One trend that has Norwood concerned involves new federal and state standardized testing requirements.

“This trend toward state and federal requirements to assess language arts, math and science is demanding more time during the school day, which cuts into the time available for health classes and PE,” he said. “We haven’t seen any cuts in Ellsworth, but it’s been a trend nationally.”

Peterson said the Ellsworth School Department has been “very proactive” in addressing the obesity issue. Vending machines selling sugar-laced soft drinks have been phased out, and changes have been made in school cafeterias to address nutritional concerns. New physical fitness incentives range from climbing walls to students being provided with snowshoes to encourage more outdoor winter activity.

Dr. Fanburg, who serves as the medical adviser to the Ellsworth schools, is now in his second year of developing 10-session group therapy interventions for overweight students ranging in age from 9 to 16.

This week he’s in Washington, D.C., sharing the early results of his intensive weight loss program model at the National Initiative for Children’s Health Care Quality’s conference on “Accelerating Improvement in Childhood Obesity.”

“Ten years ago we recognized there was a problem with overweight children, but we didn’t know what to do with them,” he said last week. “We knew it wasn’t good for their long-term health, but nothing was successful.”

Maine Coast Pediatrics in Ellsworth, where Fanburg is one of three pediatricians, is now among 12 pediatric practices throughout Maine developing new approaches to motivating young overweight patients to lose weight by embracing healthier lifestyles.

Working collectively as the Maine Youth Overweight Collaborative, the program is a joint initiative of the Maine Center for Public Health, the Maine-Harvard Prevention Research Center and the Maine Chapter of the American Academy of Pediatrics.

“Different practices are doing different things,” he said. “But one approach we’re all using is promoting healthy eating and physical activity through ‘5-2-0-1’ messages.”

That translates to a structured program that encourages overweight children to eat at least five servings of fruits and vegetables on most days, to limit “screen time” in front of a computer or television to two hours or less daily, to participate in at least one hour or more of physical activity every day, and to avoid soda and sugar-sweetened drinks.

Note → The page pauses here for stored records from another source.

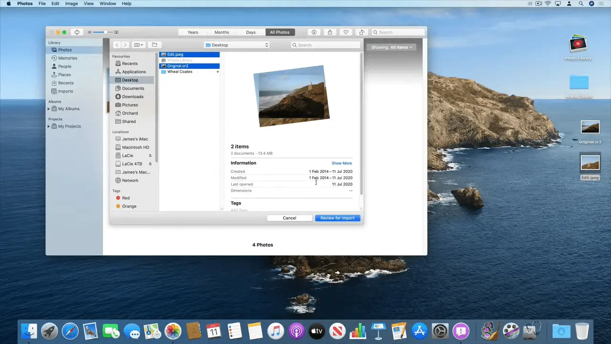The image size is (611, 344).
Task: Click the Review for Import button
Action: point(337,218)
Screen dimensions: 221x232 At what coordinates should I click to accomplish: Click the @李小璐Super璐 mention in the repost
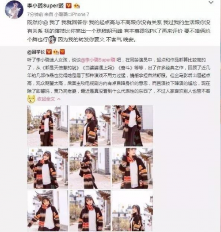(98, 60)
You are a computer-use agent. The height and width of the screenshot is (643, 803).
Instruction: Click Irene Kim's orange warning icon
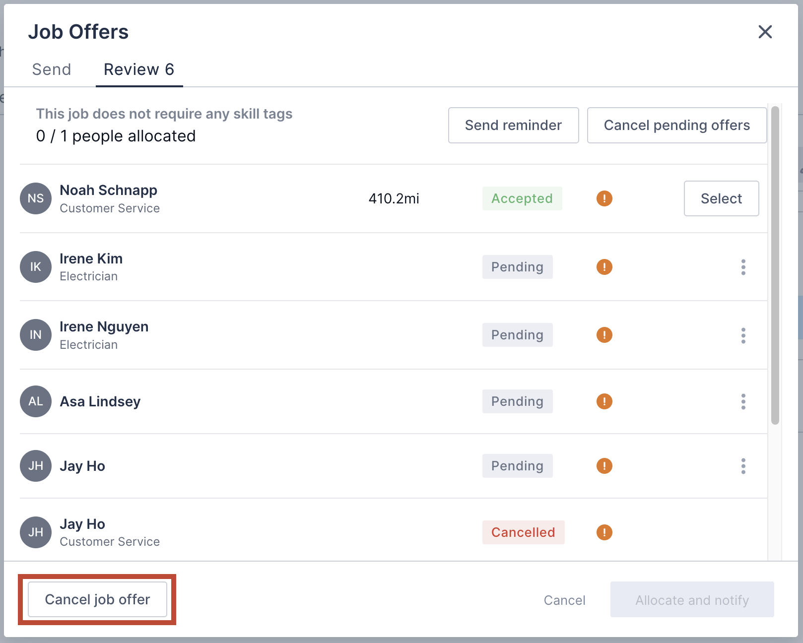click(604, 267)
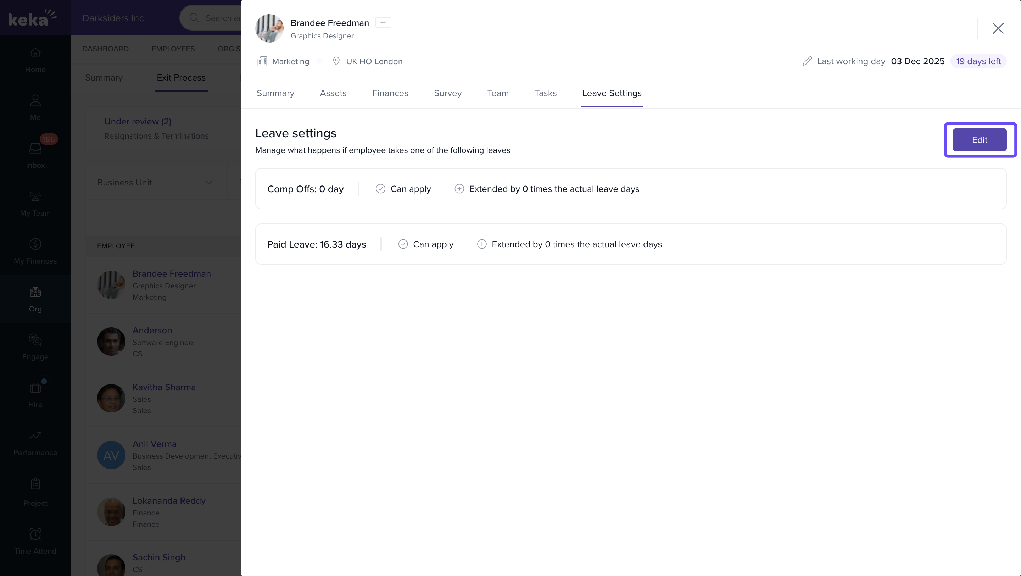Click the Edit button for leave settings

[x=979, y=140]
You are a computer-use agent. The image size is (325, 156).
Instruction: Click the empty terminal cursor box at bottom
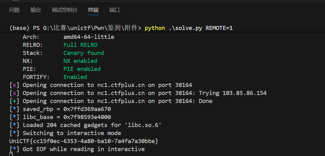[x=11, y=154]
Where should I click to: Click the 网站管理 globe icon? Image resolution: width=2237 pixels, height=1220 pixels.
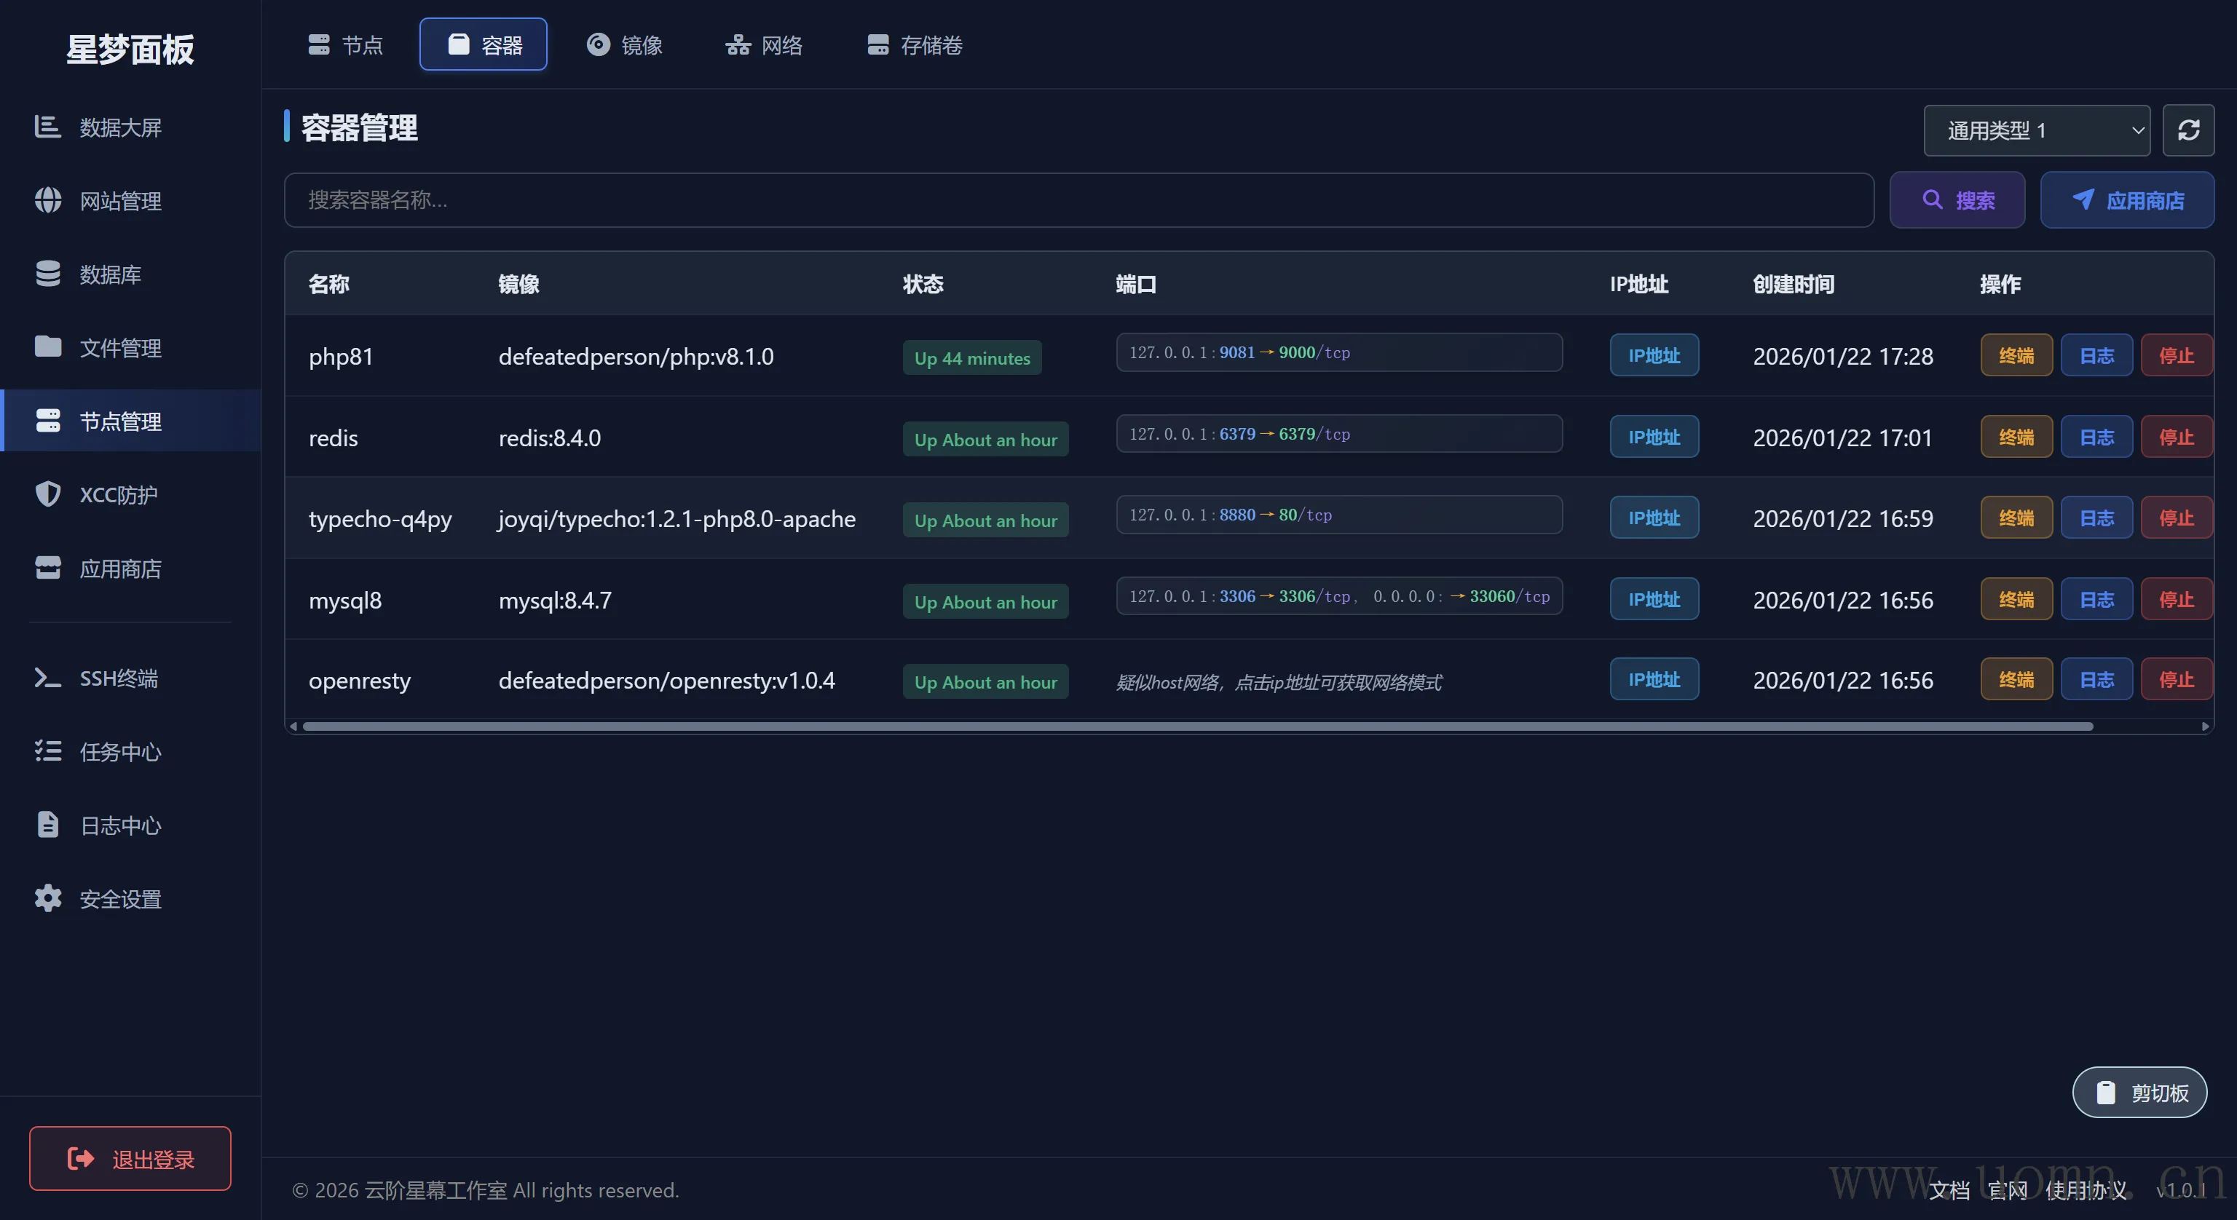coord(48,201)
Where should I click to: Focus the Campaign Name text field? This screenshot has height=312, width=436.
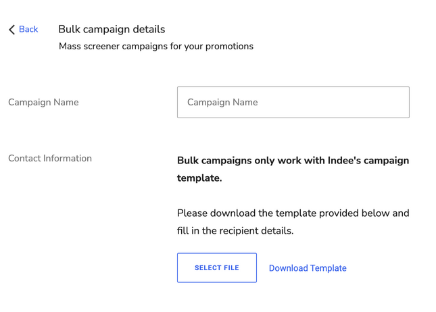click(293, 103)
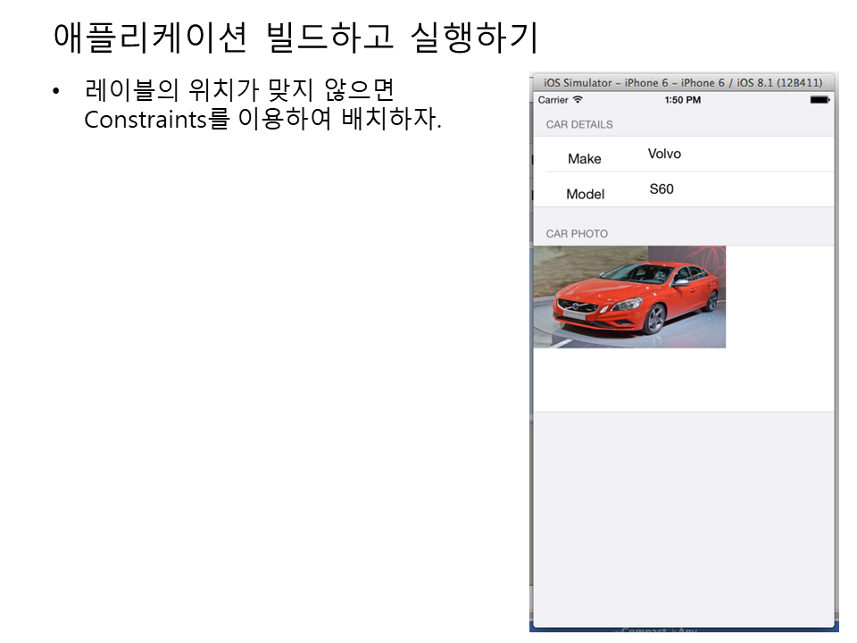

Fanburg’s evolving group therapy model now involves a physician, a nutritionist, a dietitian, a counselor and an athletic trainer. It also requires parental involvement. Costs vary from patient to patient, depending on income and insurance status.

Nine of the 10 students who participated in group sessions that were held between January and June of 2006 lost weight, as did many of the participating parents. The average weight loss was 8 pounds. One student lost 17 pounds. The students’ average starting weight was 170 pounds.

“We felt very positive about the results,” Fanburg said. “We did extensive work with self-esteem and generating a positive self image. Self-esteem jumped for all patients. The program seemed to have had an effect on the total family dietary health awareness within the households involved.

“We recognize that we are very successfully making behavior changes in the households, but that’s only so many hours a day. We need to work toward better classroom education and long-term community changes that encourage healthy lifestyles community-wide.”

Enrollment for the program’s next session is now under way and continues through Sept. 28.